The interaction of the two great ancient civilizations of Greece and India, which began with the invasion of Alexander the Great in 326 BC and lasted for more than two centuries, has been the subject of numerous books by Indian and western scholars over the years.
“The most famous Greek to come to India was of course Alexander the Great. He arrived at the head of an invading army in 326 BC – but he left as a friend,” Kovind wrote on Twitter.
The historical presence of Greeks in India and how the two civilizations interacted has always been controversial, says Dr. Richard Stoneman, a scholar and the author of a recently published book on the subject in an interview with Greek Reporter.
“The British scholars who were the first to really look at the art of ancient India in the middle of the nineteenth century assumed that there was wholesale influence from the Greeks on India. Then the was a big reaction among Indian scholars, who said that actually India invented everything without any outside influence whatever,” he explains.
An influential book, “They Came, They Saw, but India Conquered,” written by the historian A.K. Narain in 1957, is characteristic of this later line of scholarly thought.
But Stoneman maintains that one must find a happy medium between these two extreme theoretical positions.
His new book, titled “The Greek Experience of India – Two Centuries of Greek Presence,” attempts to do just that. “I hope that my book provides a medium position which would help someone understand the two-way interaction between the Greeks and the Indians, those last centuries BC.”
Stoneman, an honorary visiting professor at Exeter University in the UK, says that his new book is “focused on how the ancient Greeks, led by Alexander the Great, set about understanding India.”
His new work delves not only into Alexander’s invasion of the Indus Valley in 327 BC — the first large-scale encounter between Greek and Indian civilizations — but also into the era which followed, when Hellenic-style successor kingdoms ruled by strongmen rose and fell in northwest India and Bactria, its neighbor to the west.
The presence of these Hellenic states in that region of the world, and their occasional forays even further east, created a zone of Greco-Indian contact, influence, and exchange, as well as occasional conflict, stretching from Central Asia to the Ganges.
Stoneman argues that the two civilizations influenced each other in the arts and philosophy, but as he points out “in many ways the influence primarily went the other way, from India to the Greeks, although of course there are many instances where Greek influences are very perceptible.”
“The chief ways are in painting and sculpture,” the researcher says. He relates that large-scale sculpture began to be created in the city of Mathura in the third century BC, and about two centuries later another school of sculptural art, heavily influenced by Hellenistic models, grew up in Gandhara, in today’s northern Pakistan.
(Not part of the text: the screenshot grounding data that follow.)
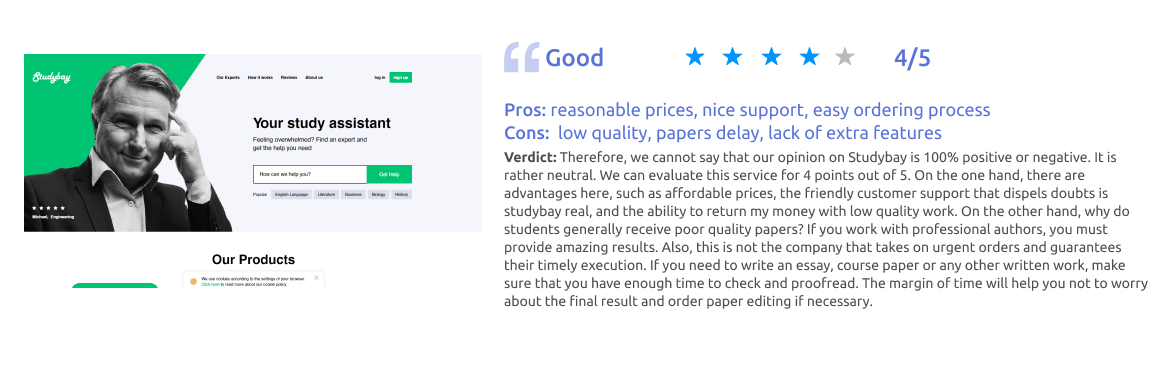
Task: Select the Biology popular tag
Action: point(378,194)
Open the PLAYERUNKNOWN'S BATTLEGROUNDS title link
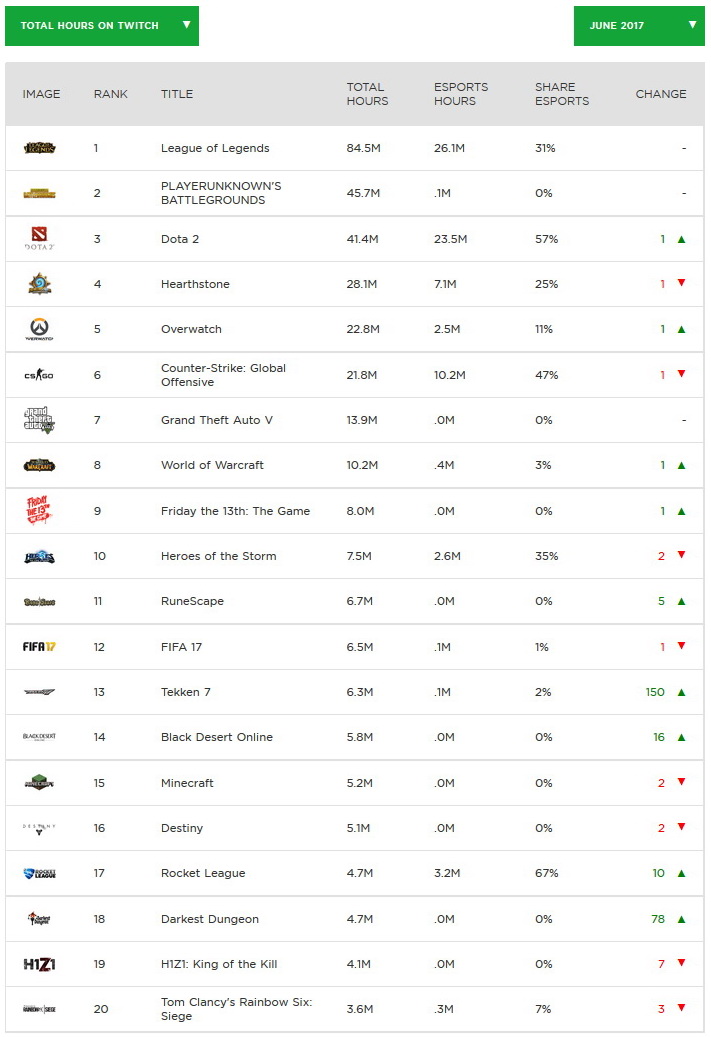Screen dimensions: 711x1037 coord(221,193)
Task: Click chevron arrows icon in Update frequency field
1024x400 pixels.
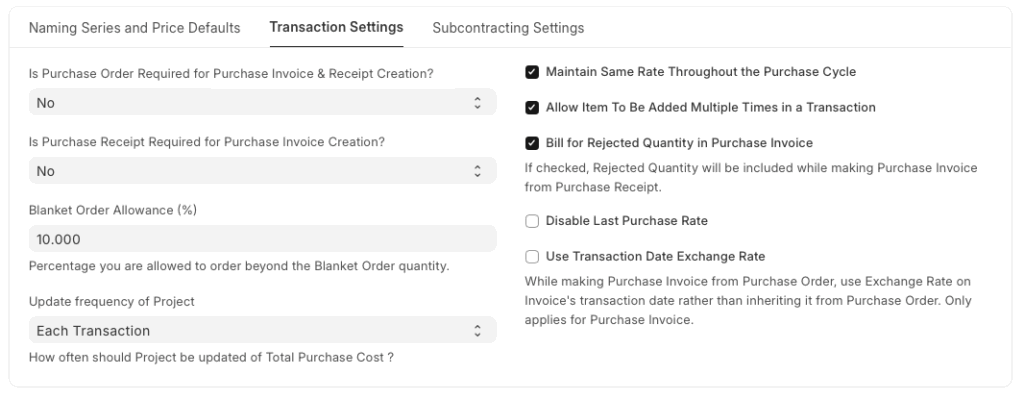Action: pos(477,330)
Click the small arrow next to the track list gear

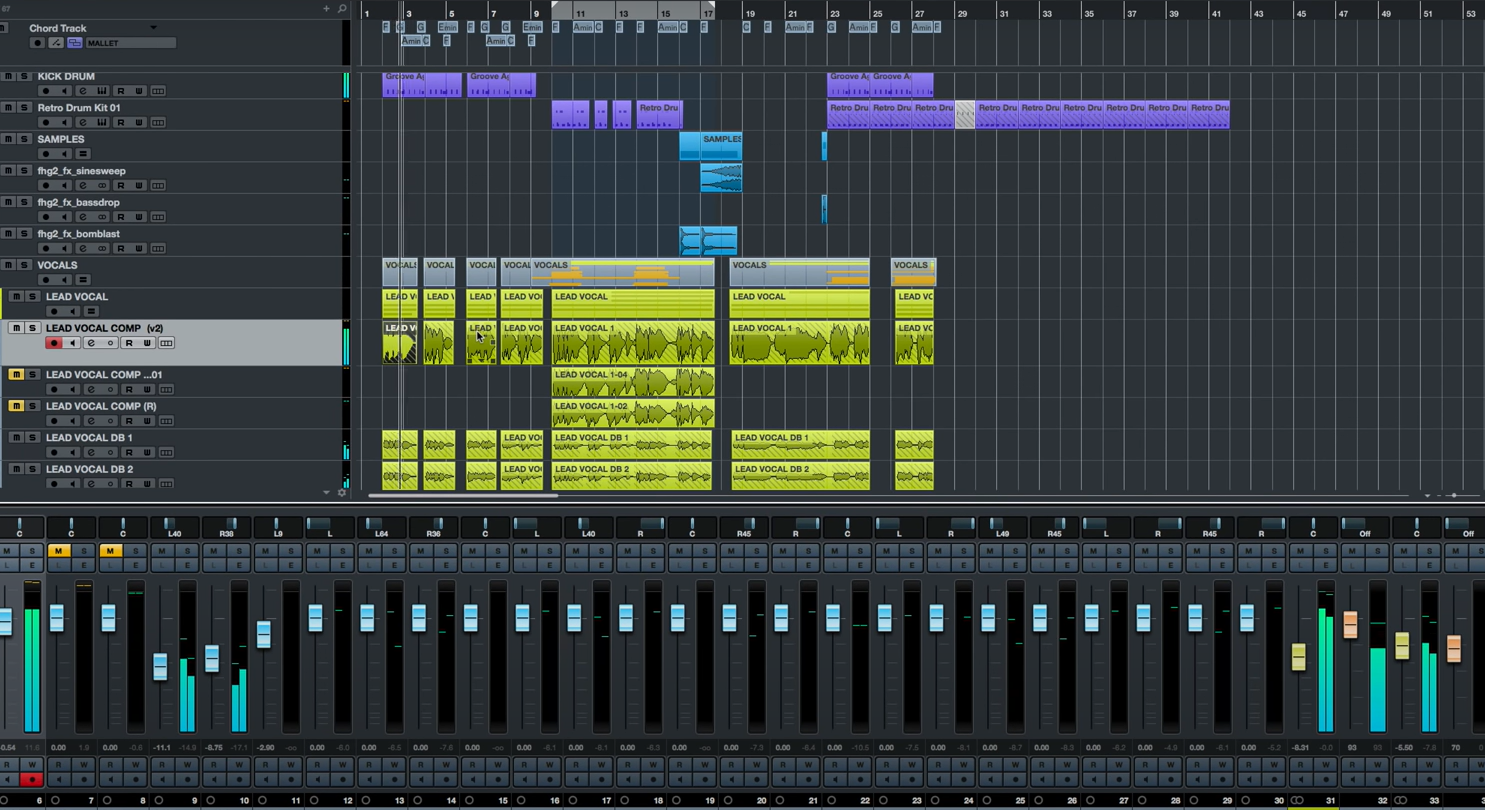coord(326,493)
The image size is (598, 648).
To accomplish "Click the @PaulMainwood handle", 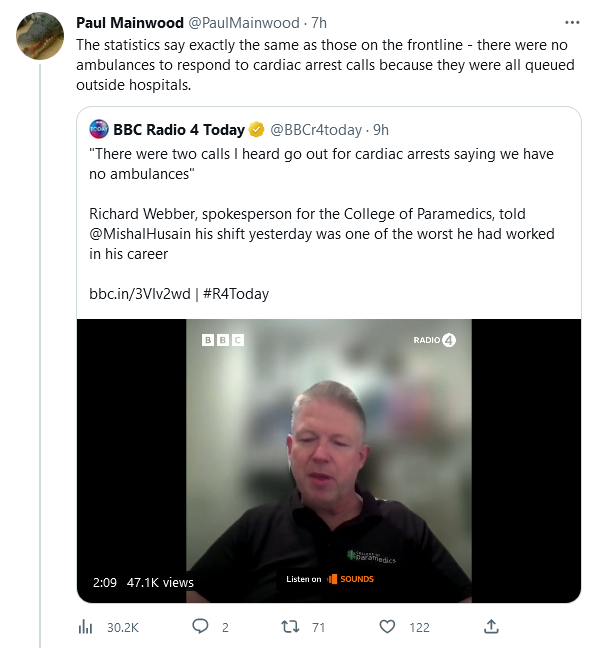I will (244, 23).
Art is “most important, evident” Ancient Greek influence on India
Stoneman declares that “Art is the most important, and most evident, and the most lasting feature of the Greek influence in India.”
“From the very first moment that western scholars and visitors set eyes on Gandharan art, they were immediately struck by the stylistic similarities to Hellenistic art, the kind of relative realism of the depictions and the style in which the figures are depicted,” the author notes.
“I think you can see the same in the earlier art of Mathura, which is particularly interesting because until the third century BC there is no large scale sculpture in India. All there was were small scale, mainly clay, figurines, and bronze workings the size of one’s hand.
“But when the Greeks arrived in northwestern India suddenly they started making life-size or even larger statues out of stone,” Stoneman explains to Greek Reporter.
“There are many similarities to Greek statues. Gandhara is very widely recognized as being very much influenced by Greek and also Roman art. The Mathuran style is more stiff, not as flexible or fluid as Greek sculpture; but still there are similarities because they are of large size and they are in important respects realistic,” he states.
The British scholar notes that there are also small details, such as how the subjects’ drapery is depicted with the naturalistic folds, as well as the knots in their tied sashes, which also proves how much Hellenistic art influenced India.
Stoneman also points to a second area analyzed in his book which is the interaction between the two civilizations in the realms of philosophy and the sciences, saying “Indian scholars are very ready to admit that sciences in the early centuries of the AD era were much influenced by Greek mathematicians and astronomers.”
But what is really interesting is the way these philosophical ideas interacted, he notes. The Greek philosopher Pyrrho of Elis, who traveled with Alexander, was himself influenced by Indian philosophy. Soon after that, he says, we find a great deal of interaction of ideas and theories between the two cultures.
“The philosophical ideas of Democritus and Epicurus have remained a living tradition in Sanskrit philosophical thought for a thousand years,” Stoneman argues, referring to the primary sacred language of Hinduism which has been used as a philosophical language in the religions of Hinduism, Buddhism, and Jainism.
During the two centuries of the Indo-Greek era the philosophical interaction between Greece and India was very productive for later civilizations, states the author, who points to its influence on the development of the philosophy of skepticism.
The author gives as an example of this “The way that skepticism seems to be rooted in a Buddhist perceptive, which denies permanence to anything at all. We see very interesting echoes of that in the philosophy of Epicurus. We also know that later Greek philosophers were interested in Indian thought. This kind of mystical perspective on the universe is very much shared between.”